(EXCERPT PROVIDED):
"It's only 1996 on the market now": how does Cathie Wood invest in the "software apocalypse"?

Cathie Wood believes the AI market has not yet peaked / Photo: Linkedin / Catherinedwood
Cathie Wood's flagship fund is experiencing the longest decline in its history, having lost more than 50% over the past five years. But Wood, famed for her optimistic vision of disruptive innovation, isn't giving up. In a new video podcast, she revealed that she doesn't share the market's fears about the AI sector. And while more conservative investors are reducing their positions in tech companies, the head of ARK Invest is using volatility to center her portfolio around the most promising assets.
How ARK is redeeming fear
Wood believes that the market often "spits the baby out with the water", creating price anomalies that have nothing to do with the real state of the business. She attributes the sharp movements of quotes in the AI sector to the dominance of algorithmic trading, whose systems do not take into account the qualitative difference between companies.
"Algorithms don't do the kind of research that we do. That's why we focus on our positions with the highest degree of conviction. The market itself gives us that opportunity."
During downturns, ARK Invest shifts capital from a broad list of securities to a narrow group, though Wood does not name specific companies. At the same time, she insists that selling during drawdowns is a mistake:
"Do you remember last April? Remember, there was a sharp downturn then, and many people were very scared. Even those investors who usually remain calm and are used to volatility were shaken last year. Anyone who sold assets in that dramatic moment regretted it for the rest of the year"
Another reason for portfolio concentration, Wood says, is the expected market shift from traditional software-as-a-service (SaaS) to agent-based AI platforms (PaaS). In her opinion, instead of one-size-fits-all solutions, companies are increasingly choosing platforms customized for their individual tasks.

(WHAT IS NEEDED): Does the article on Cathie Wood support each statement: (a) her flagship fund has lost more than half its value over five years, (b) she names the companies ARK shifts capital into during downturns, (c) she considers selling during drawdowns a mistake? Answer yes or no for each, quoting the words of the article that decide it.

(DATA EXTRACT):
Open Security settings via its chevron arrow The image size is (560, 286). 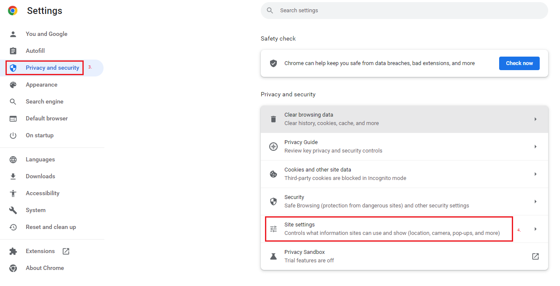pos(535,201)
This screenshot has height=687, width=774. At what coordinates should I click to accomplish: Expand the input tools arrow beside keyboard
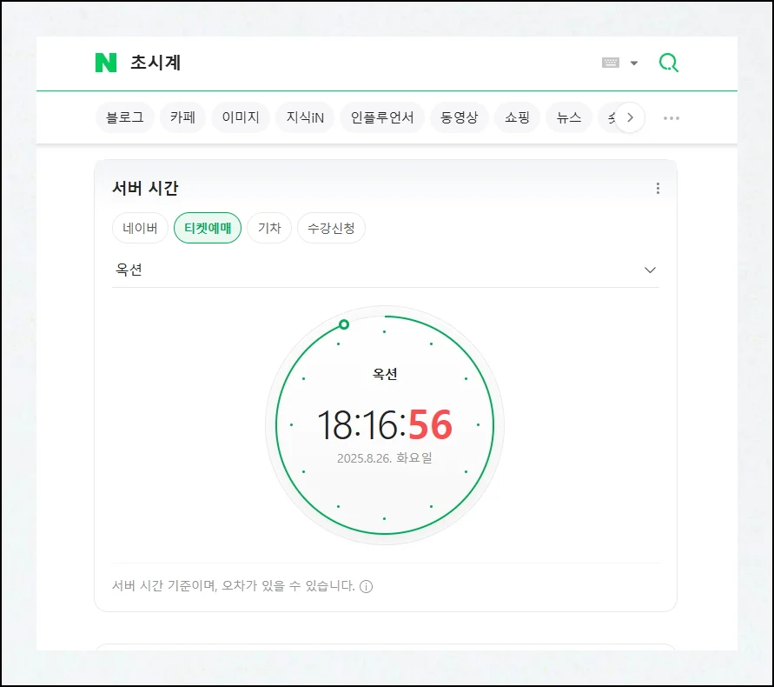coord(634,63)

(EXERCISE RESULT):
(a) Yes: "having lost more than 50% over the past five years"
(b) No: "though Wood does not name specific companies"
(c) Yes: "she insists that selling during drawdowns is a mistake"